Filtering by exclusion of duplicate rows does not preserve column list for an empty dataframe · Issue #25184 · pandas-dev/pandas (original) (raw)

Code Sample, a copy-pastable example if possible

import pandas as pd

x_df = pd.DataFrame(columns=['a', 'b']) series = x_df.duplicated(subset=['a'])

list(x_df[~series])

Expected output on Pandas 0.23.4: ['a', 'b']

But, Pandas 0.24.1 returns: []

Problem description

We have been using this approach to remove duplicate rows on a dataframe, where rows are compared by one column only. Everything worked perfectly until we found out that, if the original dataframe is empty, in the result dataframe column list is lost after Pandas upgrade to latest version.

Expected Output

We would expect the column list to be preserved.

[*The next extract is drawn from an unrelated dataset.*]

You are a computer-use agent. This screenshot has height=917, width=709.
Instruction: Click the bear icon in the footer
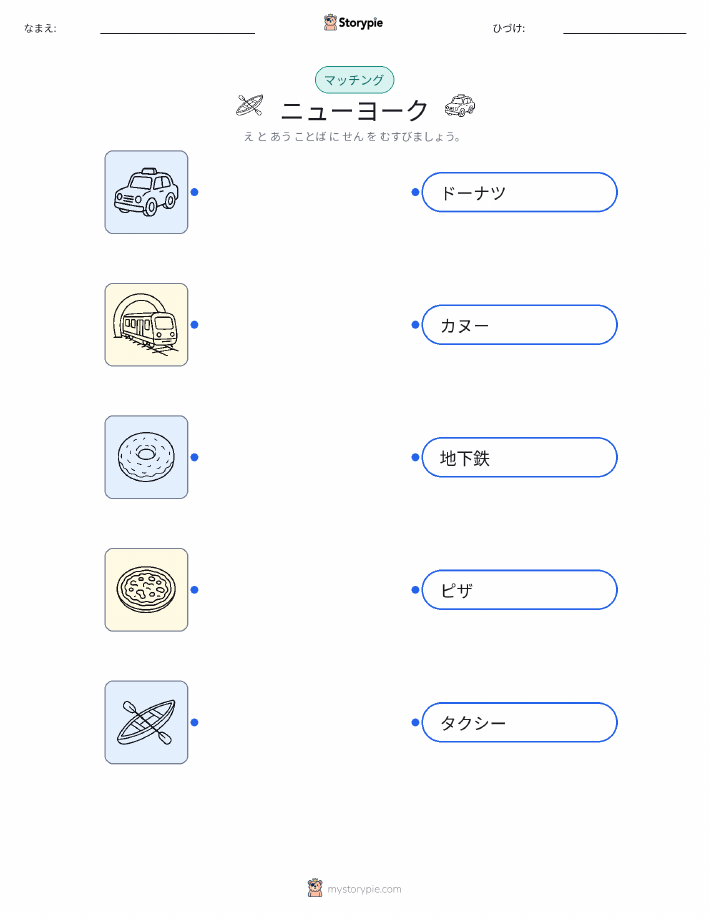pyautogui.click(x=315, y=888)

Output of pd.show_versions()

INSTALLED VERSIONS

commit: None
python: 2.7.15.final.0
python-bits: 64
OS: Linux
OS-release: 4.15.0-44-generic
machine: x86_64
processor:
byteorder: little
LC_ALL: None
LANG: C.UTF-8
LOCALE: None.None

pandas: 0.24.1
pytest: None
pip: 18.0
setuptools: 40.0.0
Cython: 0.22
numpy: 1.12.1
scipy: None
pyarrow: None
xarray: None
IPython: 4.2.0
sphinx: 1.4.4
patsy: None
dateutil: 2.5.0
pytz: 2017.2
blosc: None
bottleneck: None
tables: None
numexpr: None
feather: None
matplotlib: None
openpyxl: 2.5.14
xlrd: 1.2.0
xlwt: 1.3.0
xlsxwriter: None
lxml.etree: 3.7.3
bs4: 4.5.3
html5lib: 1.